>> BEGIN

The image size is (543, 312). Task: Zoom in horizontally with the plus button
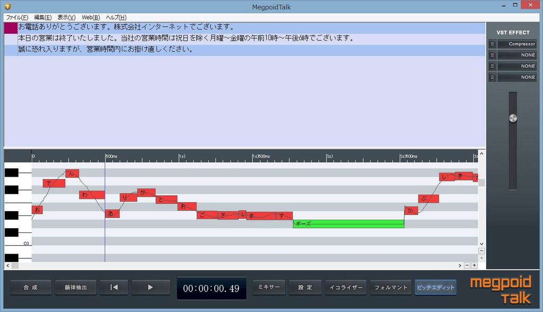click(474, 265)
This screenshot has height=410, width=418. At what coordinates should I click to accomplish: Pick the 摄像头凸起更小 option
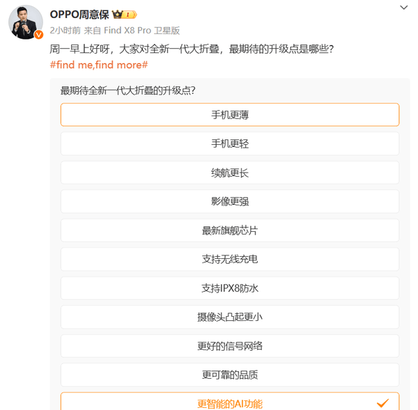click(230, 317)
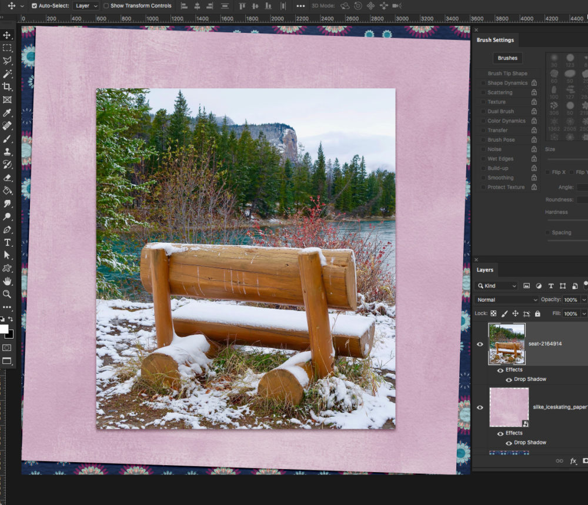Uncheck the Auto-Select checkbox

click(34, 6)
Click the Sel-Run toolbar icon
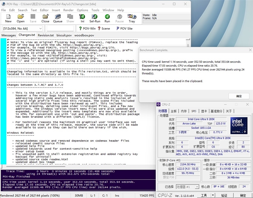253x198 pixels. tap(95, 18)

>> END

Format the lines of the records above as a Markdown table with the columns Row and Line, numbering each row and leaving out blank lines. Omit the pictures from the table.

| Row | Line |
|---|---|
| 1 | The image size is (543, 312). Task: Zoom in horizontally with the plus button |
| 2 | click(474, 265) |
| 3 | This screenshot has height=410, width=418. At what coordinates should I click to accomplish: Pick the 摄像头凸起更小 option |
| 4 | click(230, 317) |
| 5 | Uncheck the Auto-Select checkbox |
| 6 | click(34, 6) |
| 7 | Click the Sel-Run toolbar icon |
| 8 | 253x198 pixels. tap(95, 18) |